The gay people of god in community are now voicing the Spirit within them. It is a voice that has come out of our experience of faith lived in our life in the world. We "know" of what we speak! Our salvation as a people is in our developing mature, committed, and fully human (spiritual as well as physical) relationships. Those of us who are capable are courageously trying (with God's Grace) to channel our sexuality as an expression of a bond of love in a relationship with another human being (an honorable Christian endeavor). We have our hopes and our heartbreaks--perhaps more often than straight people experience them--but with no less joy and pain. We must battle ourselves (our fears of intimacy, fears of getting hurt). We must hold onto values that our own institutions within the gay community resist. Their livelihood resides in "the hunt and chase," not in "nesting." Against these great odds, we are trying to raise ourselves out of the disintegration of our bodies and spirits (functionally named promiscuity). You and the narrowness of your thought are working actively against us!

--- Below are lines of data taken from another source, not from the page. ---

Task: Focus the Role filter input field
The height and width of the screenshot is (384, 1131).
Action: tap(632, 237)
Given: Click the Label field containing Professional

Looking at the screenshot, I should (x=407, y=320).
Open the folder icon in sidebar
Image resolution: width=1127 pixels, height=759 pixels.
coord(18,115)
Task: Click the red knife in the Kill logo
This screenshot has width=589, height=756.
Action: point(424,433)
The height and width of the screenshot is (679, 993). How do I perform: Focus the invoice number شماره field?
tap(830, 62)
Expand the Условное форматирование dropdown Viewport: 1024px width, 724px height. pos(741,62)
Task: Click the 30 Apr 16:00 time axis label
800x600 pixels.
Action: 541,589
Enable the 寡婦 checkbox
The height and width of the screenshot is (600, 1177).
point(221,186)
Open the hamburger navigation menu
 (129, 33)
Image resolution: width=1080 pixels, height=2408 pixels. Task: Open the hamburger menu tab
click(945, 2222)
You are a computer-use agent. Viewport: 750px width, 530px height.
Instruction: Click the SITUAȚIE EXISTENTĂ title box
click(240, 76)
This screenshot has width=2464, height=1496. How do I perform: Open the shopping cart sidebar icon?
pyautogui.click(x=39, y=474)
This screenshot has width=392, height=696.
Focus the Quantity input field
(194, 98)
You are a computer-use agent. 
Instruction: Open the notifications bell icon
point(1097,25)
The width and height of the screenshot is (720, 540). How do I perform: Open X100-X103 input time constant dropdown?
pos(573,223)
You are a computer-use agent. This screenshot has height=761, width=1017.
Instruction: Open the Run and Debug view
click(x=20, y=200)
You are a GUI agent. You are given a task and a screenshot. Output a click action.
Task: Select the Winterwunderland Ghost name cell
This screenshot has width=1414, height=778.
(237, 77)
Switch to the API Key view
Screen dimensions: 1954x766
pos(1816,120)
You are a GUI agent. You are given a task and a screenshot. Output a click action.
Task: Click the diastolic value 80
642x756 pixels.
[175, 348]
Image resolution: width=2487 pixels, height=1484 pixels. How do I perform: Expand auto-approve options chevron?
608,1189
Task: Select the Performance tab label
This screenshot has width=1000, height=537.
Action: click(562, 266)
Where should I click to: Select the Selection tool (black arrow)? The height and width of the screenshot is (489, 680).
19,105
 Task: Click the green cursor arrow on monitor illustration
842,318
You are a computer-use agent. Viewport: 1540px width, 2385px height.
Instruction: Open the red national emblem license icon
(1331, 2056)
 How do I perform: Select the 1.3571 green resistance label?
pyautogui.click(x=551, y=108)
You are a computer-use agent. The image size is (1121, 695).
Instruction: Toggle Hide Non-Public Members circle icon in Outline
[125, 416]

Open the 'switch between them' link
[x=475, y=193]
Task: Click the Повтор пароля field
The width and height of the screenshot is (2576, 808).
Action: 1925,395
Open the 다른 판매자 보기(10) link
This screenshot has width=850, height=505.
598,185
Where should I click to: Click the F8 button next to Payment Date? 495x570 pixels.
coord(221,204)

This long goodbye grew into an apologia and testament. It is not easy to close the chapter on 36 years of faith life. In that light, these four pages are not much. On the 9th of June, I was received into the Episcopal Church within the community of Trinity Cathedral. The Roman Church has some real growing to do in applying its own teachings on social justice to itself. The American Bishops' Pastoral on Social Justice still rings hollow in the ears of women and gays. I wish you Godspeed in this growth for the sake of my brothers and sisters, who still struggle to suckle the dry breast of Holy Mother Church. In closing, I ask that you read Psalm 43 sometime soon. It is a prayer for my people.

[The letter printed above was forwarded by its author

the Bishop of the Cleveland Catholic Diocese June 17. Within a week, Bishop Pilla responded with a personal letter. John wishes to note that the Bishop's response dealt primarily with the feeling content of his letter, specifically with his anger. The Bishop challenged John to consider the possibility that the standards by which he measured Roman Catholicism, Dignity, and certain individuals were too high. Refusing to "debate" the salient issues of the letter, the Bishop also refused to share his own personal beliefs regarding them. John says the tone of the Bishop's response conveyed a mixture of pastoral concern and paternalism.]